Sayre ayrıca, "King'deki erkek personel büyük, rahat, oldukça clubby yemek odasında yemek yerken" tüm kademelerden kadın personel "öğle yemeğini öğrenci salonunda veya binadan uzakta" söyledi. Ancak Lynne Osman Elkin, MRC grubunun çoğunun (Franklin dahil) tipik olarak aşağıda tartışılan karma yemek odasında birlikte öğle yemeği yediğini iddia etti . Maddox, Randall'ın "sürüsünü, erkek ve kadınları, sabah kahvesi için ve öğle yemeğinde, neredeyse her gün onlarla birlikte yemek yediği ortak yemek odasında bir araya geldiğini görmekten hoşlandığını" iddia ederek aynı fikirdeydi. Francis Crick ayrıca "meslektaşlarının erkek ve kadın bilim adamlarına aynı şekilde davrandığını" belirtti.

Sayre ayrıca Franklin'in babası Ellis'in kızının yüksek öğrenimine itiraz ettiğini iddia etti. Bu, Ellis Franklin'in Rosalind'e karşı tutumunda cinsiyetçilik suçlamalarına ve ayrıca onun Newnham Koleji'ne girmesine şiddetle karşı olduğu iddiasına yol açtı. Kız kardeşi Jenifer Glynn, bu hikayelerin efsane olduğunu ve ailesinin Franklin'in tüm kariyerini tamamen desteklediğini iddia etti.

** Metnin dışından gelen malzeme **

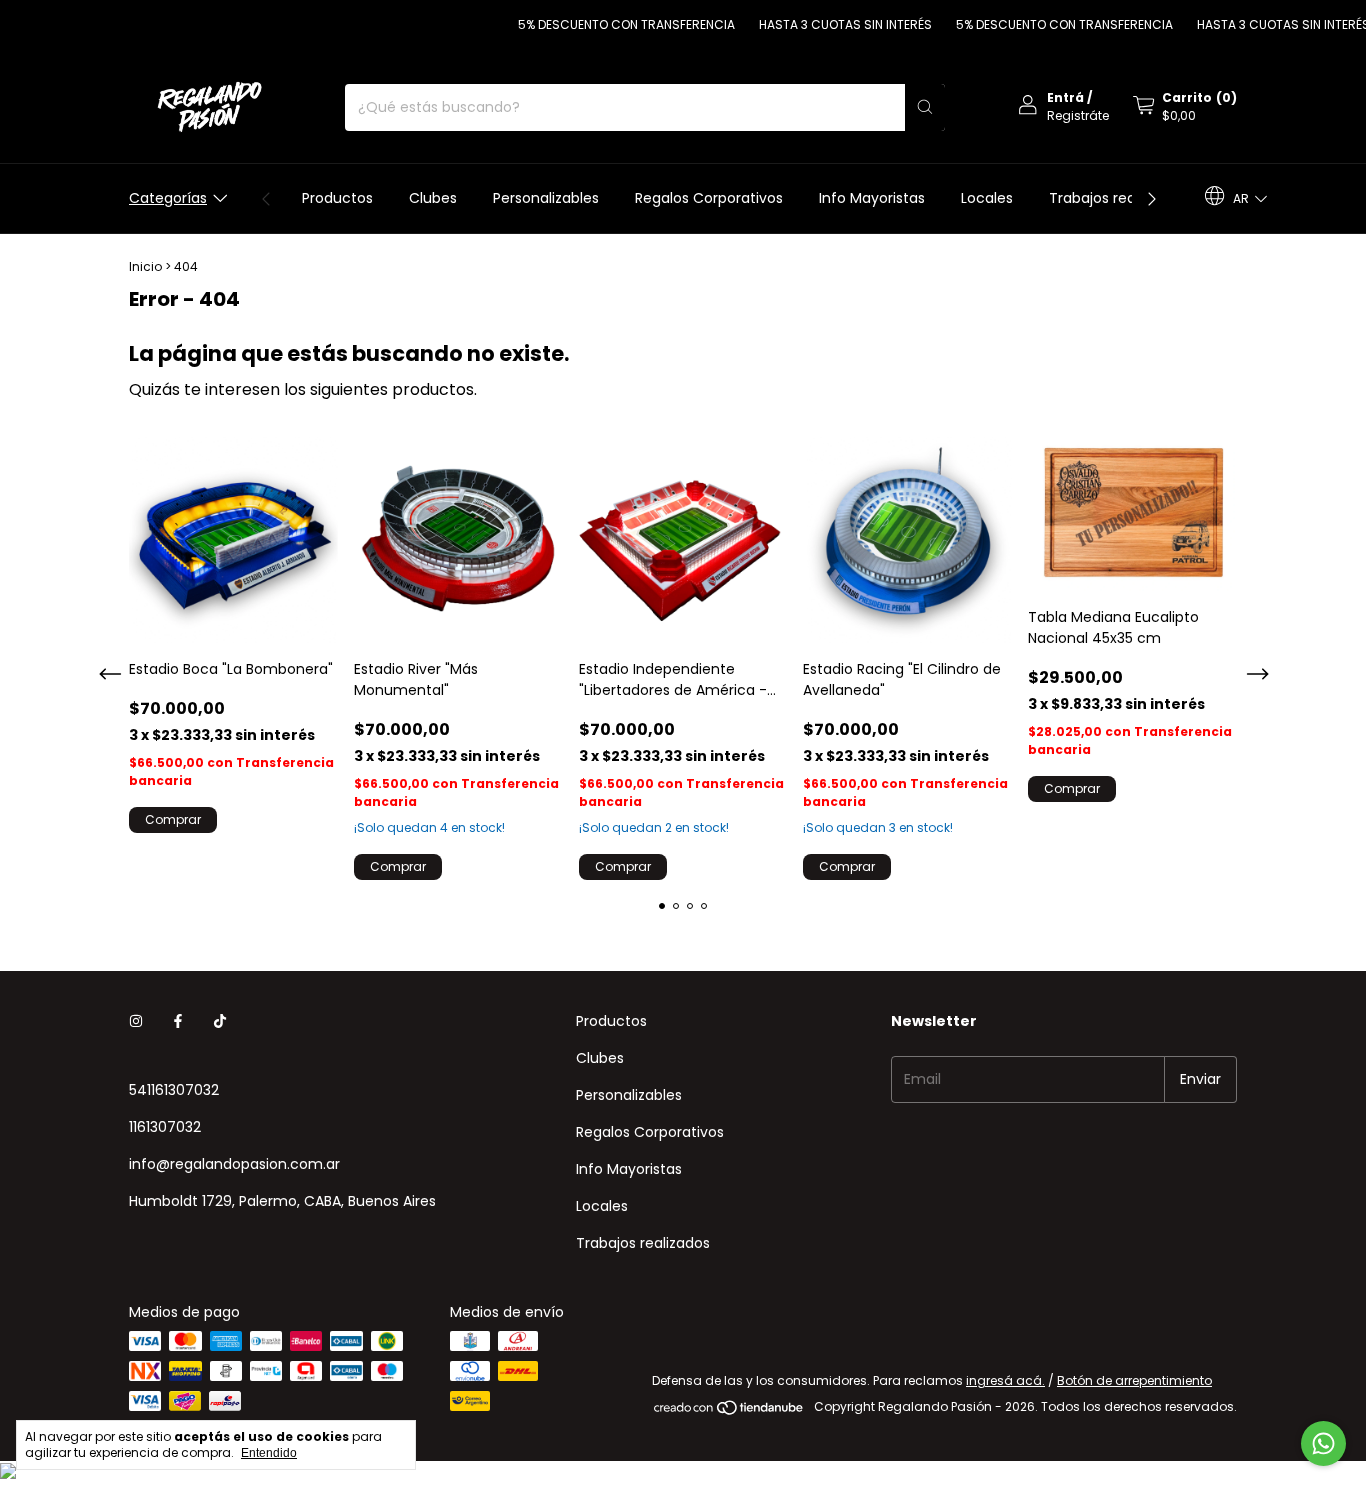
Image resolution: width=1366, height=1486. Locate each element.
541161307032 (174, 1090)
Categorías (168, 198)
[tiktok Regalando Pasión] (220, 1021)
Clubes (433, 198)
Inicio (145, 266)
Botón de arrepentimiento (1134, 1380)
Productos (337, 198)
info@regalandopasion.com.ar (234, 1164)
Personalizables (546, 198)
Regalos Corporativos (709, 198)
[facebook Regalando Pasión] (178, 1021)
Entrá (1065, 97)
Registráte (1078, 115)
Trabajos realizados (1116, 198)
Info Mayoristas (872, 198)
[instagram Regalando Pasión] (136, 1021)
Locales (987, 198)
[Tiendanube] (729, 1411)
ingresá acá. (1005, 1380)
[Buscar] (925, 107)
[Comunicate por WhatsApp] (1323, 1443)
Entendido (269, 1453)
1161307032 (165, 1127)
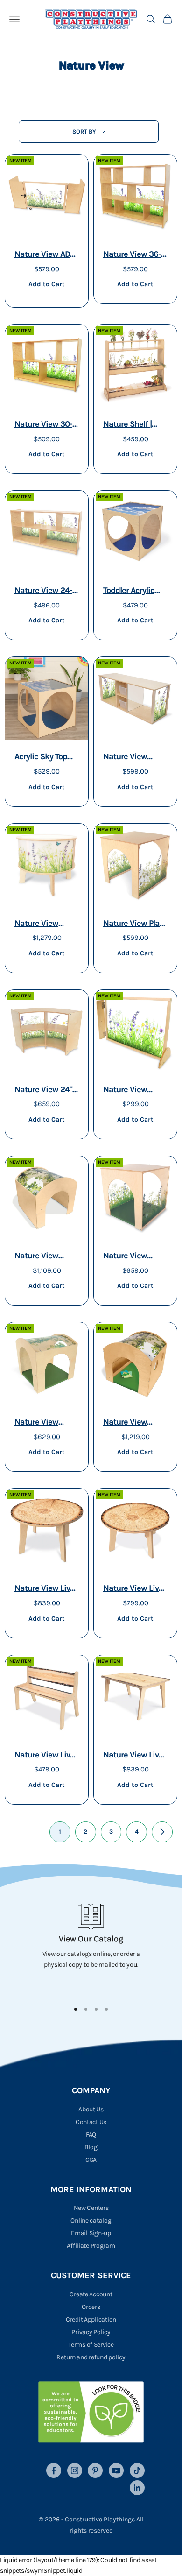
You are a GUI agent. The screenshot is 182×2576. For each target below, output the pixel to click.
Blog (91, 2147)
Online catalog (90, 2220)
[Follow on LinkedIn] (137, 2487)
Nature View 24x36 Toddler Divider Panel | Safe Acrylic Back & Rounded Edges (134, 1090)
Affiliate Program (91, 2246)
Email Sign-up (91, 2233)
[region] (91, 1948)
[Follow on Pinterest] (95, 2470)
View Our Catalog (91, 1939)
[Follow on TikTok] (137, 2470)
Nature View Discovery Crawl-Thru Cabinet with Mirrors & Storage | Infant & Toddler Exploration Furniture (135, 757)
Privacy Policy (90, 2332)
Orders (91, 2307)
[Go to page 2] (162, 1831)
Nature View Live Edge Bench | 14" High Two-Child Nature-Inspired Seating (44, 1756)
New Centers (91, 2208)
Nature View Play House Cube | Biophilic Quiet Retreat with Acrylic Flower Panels (133, 924)
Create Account (91, 2294)
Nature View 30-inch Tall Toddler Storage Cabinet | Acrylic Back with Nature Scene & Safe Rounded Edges (45, 425)
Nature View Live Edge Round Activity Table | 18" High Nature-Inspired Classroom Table (134, 1589)
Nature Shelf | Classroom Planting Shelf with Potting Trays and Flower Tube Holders (135, 425)
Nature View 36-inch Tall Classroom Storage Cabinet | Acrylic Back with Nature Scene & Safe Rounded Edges (134, 255)
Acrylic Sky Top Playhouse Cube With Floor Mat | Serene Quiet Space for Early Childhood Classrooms (42, 757)
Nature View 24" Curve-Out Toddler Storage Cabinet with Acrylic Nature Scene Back (45, 1090)
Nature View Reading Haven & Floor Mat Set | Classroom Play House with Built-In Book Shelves (135, 1423)
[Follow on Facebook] (53, 2470)
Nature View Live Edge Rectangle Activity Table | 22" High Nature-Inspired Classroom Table (133, 1756)
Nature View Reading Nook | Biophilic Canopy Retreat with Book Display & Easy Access (46, 1256)
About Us (91, 2109)
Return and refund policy (90, 2357)
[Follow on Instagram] (74, 2470)
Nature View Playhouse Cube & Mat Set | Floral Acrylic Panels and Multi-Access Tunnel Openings (134, 1256)
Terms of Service (91, 2345)
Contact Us (91, 2122)
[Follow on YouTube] (116, 2470)
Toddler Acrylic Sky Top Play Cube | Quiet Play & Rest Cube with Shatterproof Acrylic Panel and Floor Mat (135, 591)
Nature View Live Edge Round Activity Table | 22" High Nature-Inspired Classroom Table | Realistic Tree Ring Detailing (45, 1589)
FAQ (91, 2134)
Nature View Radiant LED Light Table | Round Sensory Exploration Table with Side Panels (46, 924)
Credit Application (91, 2319)
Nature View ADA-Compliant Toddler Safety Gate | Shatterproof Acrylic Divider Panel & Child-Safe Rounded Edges (45, 255)
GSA (91, 2160)
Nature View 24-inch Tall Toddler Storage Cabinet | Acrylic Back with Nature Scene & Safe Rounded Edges (45, 591)
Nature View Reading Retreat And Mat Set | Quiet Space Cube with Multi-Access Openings (46, 1423)
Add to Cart (46, 284)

Glynn, Sayre'yi kız kardeşini feminist bir kahraman yapmakla suçladı ve Rosalind Franklin ve DNA'yı "bir tür 'Rosalind Endüstrisi' haline gelen şeyin başlangıcı" olarak nitelendirdi. Franklin'i feminist bir sembol olarak ilan etmenin "onu [Rosalind Franklin] neredeyse Watson'ın açıklamasının onu üzeceği kadar utandıracağını" savundu ve kız kardeşinin "asla feminist olmadığını" iddia etti. Crick ve Franklin'in yakın arkadaşı Aaron Klug , Franklin'in kesinlikle feminist olmadığı konusunda anlaştılar.